The statement in the Editorial “Reports of patients pondering assisted suicides based on the PET “amyloid imaging” results…” is a grossly misleading interpretation on what indeed was reported in the referring ALZFORUM news story [12]. Instead, it was clearly stated in this news story that “…the revelation of amyloid positivity [by PET imaging] did not change attitudes toward physician-assisted dying—if someone hadn’t considered it a possibility before, learning their amyloid status did not make them think it was now.” [12]. We are convinced that the nonbiased reader is aware of the fact that disclosing results of any diagnostic test can have psychological consequences for patients. It is, thus, important to provide careful guidance on how this disclosure should be carried out. For amyloid imaging, the development level for the respective recommendations which can be found in the joint publication by the Society of Nuclear Medicine and Molecular Imaging and the Alzheimer’s Association on the Appropriate Use Criteria for Amyloid PET [13] is relatively high (in relation to that of other imaging procedures). In addition, research on the effect of disclosing the result of amyloid imaging on patients is relatively advanced showing that the disclosure of the amyloid PET result is safe—providing the consideration of the above-mentioned rules [8]. In general, potential psychological implications of the results of a diagnostic test are not suitable to disprove the diagnostic value of the corresponding test per se. Again, in analogy, nobody would question the value of FDG PET imaging in oncology because of the negative psychological impact the disclosures of the scan results has every day of our clinical work on a relevant number of patients.

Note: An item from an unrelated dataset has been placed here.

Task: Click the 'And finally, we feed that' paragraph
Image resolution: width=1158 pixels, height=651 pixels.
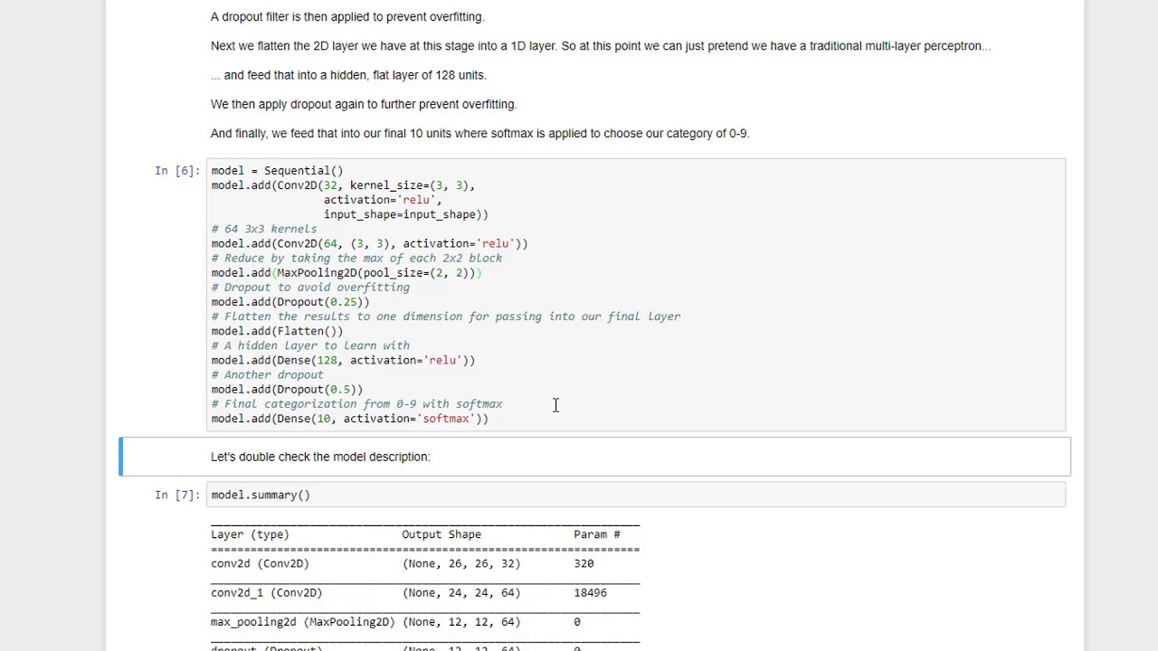Action: tap(479, 134)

By stating “Diagnostic and therapeutic approaches rooted in the “amyloid hypothesis” have permeated every fiber of AD research for decades…,” the authors again ignore the relevant work by numerous research groups and pharmaceutical companies carried out over the last years towards alternative diagnostic and therapeutic targets in AD, like tau, cholinergic neurotransmission, and neuroinflammation. Even if the therapeutic efforts directed against amyloid aggregation remain futile, other therapies targeting different disease mechanisms may require evidence of amyloid pathology for specific and early diagnosis of ongoing disease ahead of irreversible neuronal damage.